I might argue that this puts him (and Merck) in a better near term strategic position than Ian Read, over at Pfizer — as Mr. Read is likely to be so tied up trying to clear the manifold regulatory authorities, on his single mega “re-domicile” deal, that Merck might just be able to start stealing franchises, here, one by one. Mr. Frazier’s strategy for 2016 certainly presents a much smaller execution risk than Mr. Read’s, in my view.
We shall see. But here is a bit, from Reuters, at Davos, Switzerland, last week:
. . . .U.S. drugmaker Merck & Co is eager to do deals to bring in promising experimental medicines and believes a recent correction in biotechnology stocks should throw up new opportunities.
“Prices have come back somewhat. That is a positive thing,” Chief Executive Kenneth Frazier told Reuters in Davos on Friday.
“In particular, some of the early-stage companies are struggling to get the next round of financing as people start to be a little less willing to pay for the promise of growth, so that gives us opportunities. . . .”

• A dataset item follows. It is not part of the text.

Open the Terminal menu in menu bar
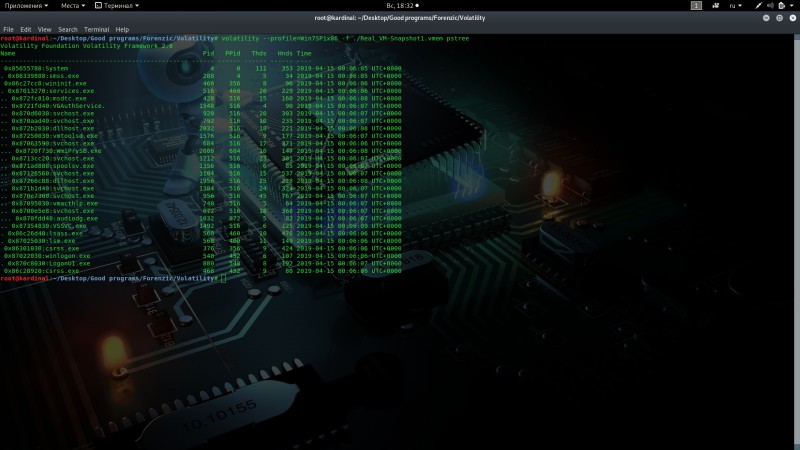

“At our size, I would say a $10 billion or $20 billion deal would qualify as a bolt-on,” he said in an interview on the sidelines of the World Economic Forum annual meeting. . . .
We will keep you posted. Meanwhile, here in Chicago, we feel the pain of our East Coast shovel crews — but for once, we are kicking our heels up, and sipping our coffee and OJ — free from that chore. We do feel for you Mike — truly. Smile.